Pentest Vulnerability Detector
Model Description
This is a fine-tuned version of DeepSeek-Coder-1.3B-Instruct, specialized for detecting security vulnerabilities in code.
Base Model: deepseek-ai/deepseek-coder-1.3b-instruct
Training Data: 440 synthetic vulnerability examples
Training Method: LoRA (Low-Rank Adaptation) with 4-bit quantization
Training Platform: Google Colab (Free T4 GPU)
Capabilities
The model can detect and analyze:
- SQL Injection
- Cross-Site Scripting (XSS)
- Command Injection / RCE
- Insecure Direct Object Reference (IDOR)

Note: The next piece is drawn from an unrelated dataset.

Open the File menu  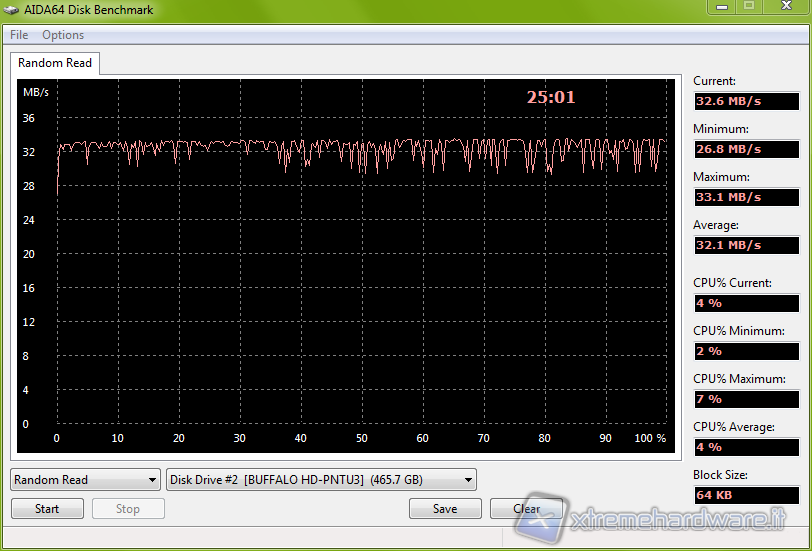click(19, 35)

- Server-Side Request Forgery (SSRF)
- Authentication Bypass
- Cross-Site Request Forgery (CSRF)
- Path Traversal
Training Details
- Examples: 440 vulnerability patterns
- Epochs: 3
- Batch Size: 2 (with gradient accumulation)
- Learning Rate: 2e-4
- LoRA Rank: 8
- Quantization: 4-bit (NF4)
- Training Time: ~45-60 minutes on T4 GPU
Usage
from transformers import AutoModelForCausalLM, AutoTokenizer
from peft import PeftModel
# Load base model
base_model = "deepseek-ai/deepseek-coder-1.3b-instruct"
model = AutoModelForCausalLM.from_pretrained(base_model, device_map="auto")
tokenizer = AutoTokenizer.from_pretrained(base_model)
# Load LoRA adapter
model = PeftModel.from_pretrained(model, "YOUR_USERNAME/pentest-vulnerability-detector")
# Analyze code
code = "SELECT * FROM users WHERE id = 'user_input'"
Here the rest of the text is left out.